I am pleasantly surpised that a king of the late Middle Ages was of the opinion that beginers are best brought along gently.   However, once a student knows what’s what, the king changed tactics:

“And coming to the last stages of the learning process it is time for [the student] to be severely reprimanded for every error done and force him to repeat his movements and actions as many times as necessary until correction and perfection are ensured and obtained.”

The king was no pushover.

And this should be part of every teacher’s toolkit:

 “And all those who are lucky enough to have good teachers — a most fortunate happening — have a unique opportunity of becoming fearless horse riders.”  



Filed under Books, Learning

3 responses to “The “Bem Cavalgar”

  1. I’ve had more than a few lessons where all the instructor seemed to do was what I call “traffic control”: OK, cross the arena and change reins.
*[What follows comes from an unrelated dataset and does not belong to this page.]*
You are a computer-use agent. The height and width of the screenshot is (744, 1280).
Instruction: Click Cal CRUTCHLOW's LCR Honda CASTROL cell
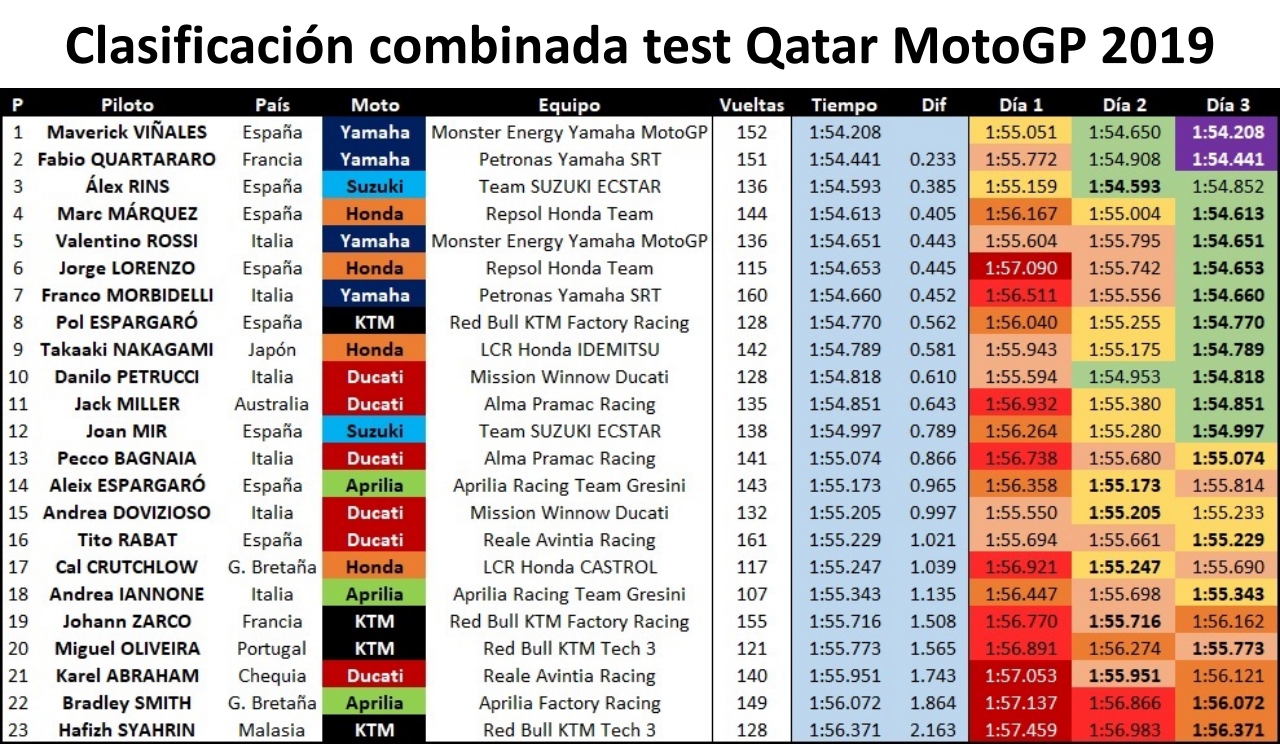pos(569,567)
Pick up a trot. Circle to the right, then go over the crossrail. Meanwhile, I’m wondering, well, how the hell am I doing? Does she think she doesn’t have to say anything so long as my head is higher than the horse’s? It’s heavenly being on a horse, but why am I paying for this?

    Have also run into quite a few critters who probably should never have been schoolies: too idiosyncratic, or too unresponsive (i.e. won’t trot without a WHACK or five from the crop), or else so flighty that everyone in the barn was terrified of them. Then there are the ones I would happily have bought and taken home if they weren’t worth their weight in gold to the school (LOL!).

  2. The name of the book is “Livro de Ensinança de Bem Cavalgar Toda Sela” and I’m always amused how the title gets translated. One thing I’ve noted in the English translation of the work is that they’ve added a lot of text that didn’t appear in the original. Most likely to facilitate understanding, but it’s not a literal translation.

    I agree, Duarte was very forward thinking, he felt that people could become good horsemen, no matter their age or even if they were infirmed.

    “De o gabar mais, e culpar menos” (Of bragging more, and blaming less) is the one associated with the teaching of beginners. Praise them, don’t blame, but when they reach the point where they should know better, then it becomes the shame game. 🙂

  3. I was just re-reading my post and didn’t mean for my previous one to come off as corrective. I meant to give the historical name: Livro de Ensinança de Bem Cavalgar Toda Sela “The book of teaching to ride well in every type of saddle” also known as “The Art of Good Riding”.